UK politicians have slammed plans surrounding the demutualisation and sale of LV= to private equity firm Bain Capital.
The All-Party Parliamentary Group for Mutuals (APPG) released a report on 7 April saying the deal reached in December 2020 has been “rushed” and that LV= has not been “open and transparent” with its members about its intentions.
The APPG, which has over 100 members from both houses of parliament, found that the planned demutualisation “damages the diversity of financial services providers in the UK and weakens the mutual sector unnecessarily”.
It also said that the “leadership at LV= has not been open and transparent with the members about its intentions for the company” and it is “very difficult for an individual member of LV= to be able to assess whether the demutualisation proposal is in their interests or not”.
The report added: “The fact that the board will move ahead to conclude a deal with Bain Capital in advance of providing any meaningful information to its membership shows a disregard for the interest of members and a cavalier attitude towards the member governance of this business.
“Regulatory authorities do not appear to have so far acted fully in the interests of members, consumers and the wider economy.”
‘Wholly unnecessary’
Gareth Thomas, APPG chair, said: “What’s clear from the group’s findings is that this demutualisation, like those before it, appears to be wholly unnecessary.

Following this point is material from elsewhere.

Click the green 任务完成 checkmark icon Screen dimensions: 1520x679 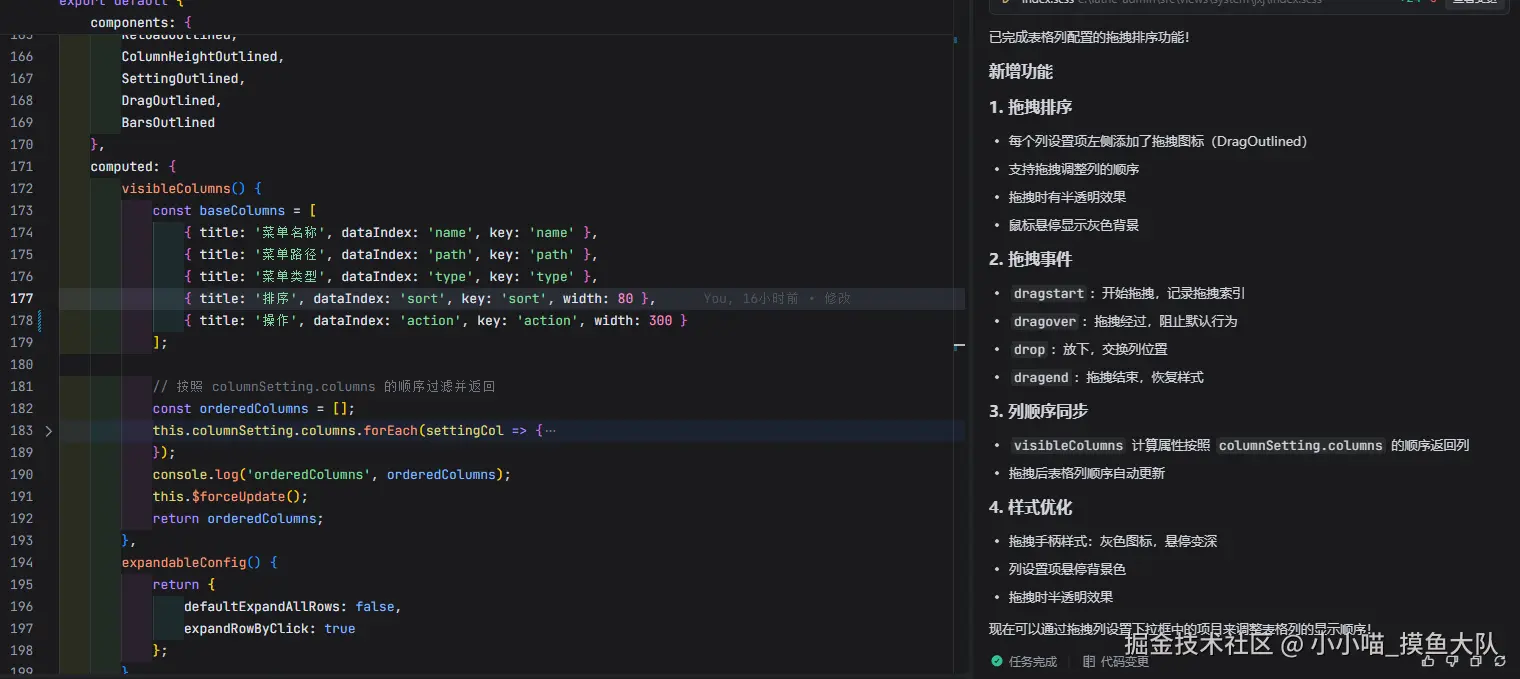point(998,661)
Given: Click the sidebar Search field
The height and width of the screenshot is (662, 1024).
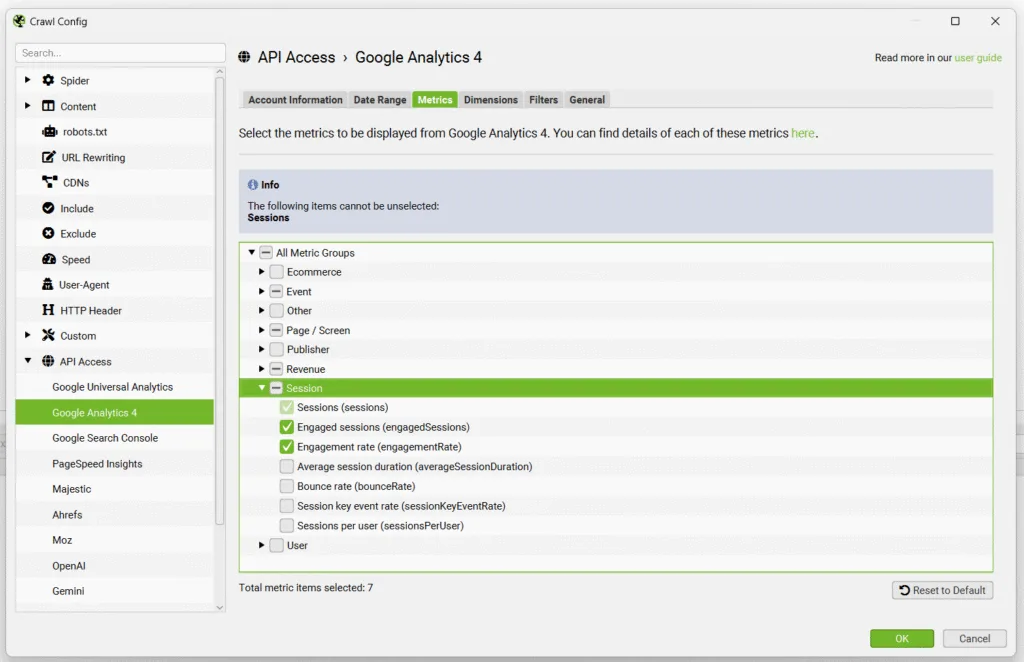Looking at the screenshot, I should [119, 52].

“We know from past experience that demutualisation is bad for members, customers and for the economy more widely.
“LV=’s planned sale to Bain Capital appears to be following the same pattern. The report finds that LV= has been unclear in its communication to members about its commitment to mutuality, the future business plan and the need for capital.
“At the very least LV= should now engage directly with members to explain the rationale for demutualising.”